[START OF MATERIAL SHOWN]
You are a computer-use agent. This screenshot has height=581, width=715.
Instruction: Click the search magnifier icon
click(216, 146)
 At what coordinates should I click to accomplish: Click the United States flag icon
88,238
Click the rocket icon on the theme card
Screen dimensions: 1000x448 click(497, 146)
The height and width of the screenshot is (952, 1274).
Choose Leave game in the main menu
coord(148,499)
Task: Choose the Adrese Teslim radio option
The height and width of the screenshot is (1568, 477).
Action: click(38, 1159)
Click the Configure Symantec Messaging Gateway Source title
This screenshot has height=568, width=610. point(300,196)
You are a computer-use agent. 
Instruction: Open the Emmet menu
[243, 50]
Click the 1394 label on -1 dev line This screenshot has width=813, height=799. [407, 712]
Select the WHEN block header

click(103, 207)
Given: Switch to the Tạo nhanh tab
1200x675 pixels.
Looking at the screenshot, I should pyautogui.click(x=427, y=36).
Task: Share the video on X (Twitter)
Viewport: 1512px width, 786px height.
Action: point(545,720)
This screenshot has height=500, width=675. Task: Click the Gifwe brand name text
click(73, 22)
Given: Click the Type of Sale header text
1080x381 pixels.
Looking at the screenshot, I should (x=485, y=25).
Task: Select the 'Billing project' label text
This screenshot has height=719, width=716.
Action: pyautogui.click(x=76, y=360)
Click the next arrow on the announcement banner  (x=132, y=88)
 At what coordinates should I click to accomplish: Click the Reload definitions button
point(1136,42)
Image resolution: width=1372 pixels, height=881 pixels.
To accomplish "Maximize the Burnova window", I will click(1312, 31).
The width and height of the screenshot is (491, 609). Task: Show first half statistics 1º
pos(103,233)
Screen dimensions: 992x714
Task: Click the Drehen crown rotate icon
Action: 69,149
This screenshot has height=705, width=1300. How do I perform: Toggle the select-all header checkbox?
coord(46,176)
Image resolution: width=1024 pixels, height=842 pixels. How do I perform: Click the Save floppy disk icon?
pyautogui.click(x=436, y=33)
[END OF MATERIAL SHOWN]
Please change "Instruction" to "Directive" throughout the material above and give it again with everything else left as it is.

You are a computer-use agent. This screenshot has height=581, width=715.
Directive: Click the search magnifier icon
click(216, 146)
 At what coordinates should I click to accomplish: Click the United States flag icon
88,238
Click the rocket icon on the theme card
Screen dimensions: 1000x448 click(497, 146)
The height and width of the screenshot is (952, 1274).
Choose Leave game in the main menu
coord(148,499)
Task: Choose the Adrese Teslim radio option
The height and width of the screenshot is (1568, 477).
Action: click(38, 1159)
Click the Configure Symantec Messaging Gateway Source title
This screenshot has height=568, width=610. point(300,196)
You are a computer-use agent. 
Directive: Open the Emmet menu
[243, 50]
Click the 1394 label on -1 dev line This screenshot has width=813, height=799. [407, 712]
Select the WHEN block header

click(103, 207)
Given: Switch to the Tạo nhanh tab
1200x675 pixels.
Looking at the screenshot, I should pyautogui.click(x=427, y=36).
Task: Share the video on X (Twitter)
Viewport: 1512px width, 786px height.
Action: point(545,720)
This screenshot has height=500, width=675. Task: Click the Gifwe brand name text
click(73, 22)
Given: Click the Type of Sale header text
1080x381 pixels.
Looking at the screenshot, I should (x=485, y=25).
Task: Select the 'Billing project' label text
This screenshot has height=719, width=716.
Action: pyautogui.click(x=76, y=360)
Click the next arrow on the announcement banner  (x=132, y=88)
 At what coordinates should I click to accomplish: Click the Reload definitions button
point(1136,42)
Image resolution: width=1372 pixels, height=881 pixels.
To accomplish "Maximize the Burnova window", I will click(1312, 31).
The width and height of the screenshot is (491, 609). Task: Show first half statistics 1º
pos(103,233)
Screen dimensions: 992x714
Task: Click the Drehen crown rotate icon
Action: 69,149
This screenshot has height=705, width=1300. How do I perform: Toggle the select-all header checkbox?
coord(46,176)
Image resolution: width=1024 pixels, height=842 pixels. How do I perform: Click the Save floppy disk icon?
pyautogui.click(x=436, y=33)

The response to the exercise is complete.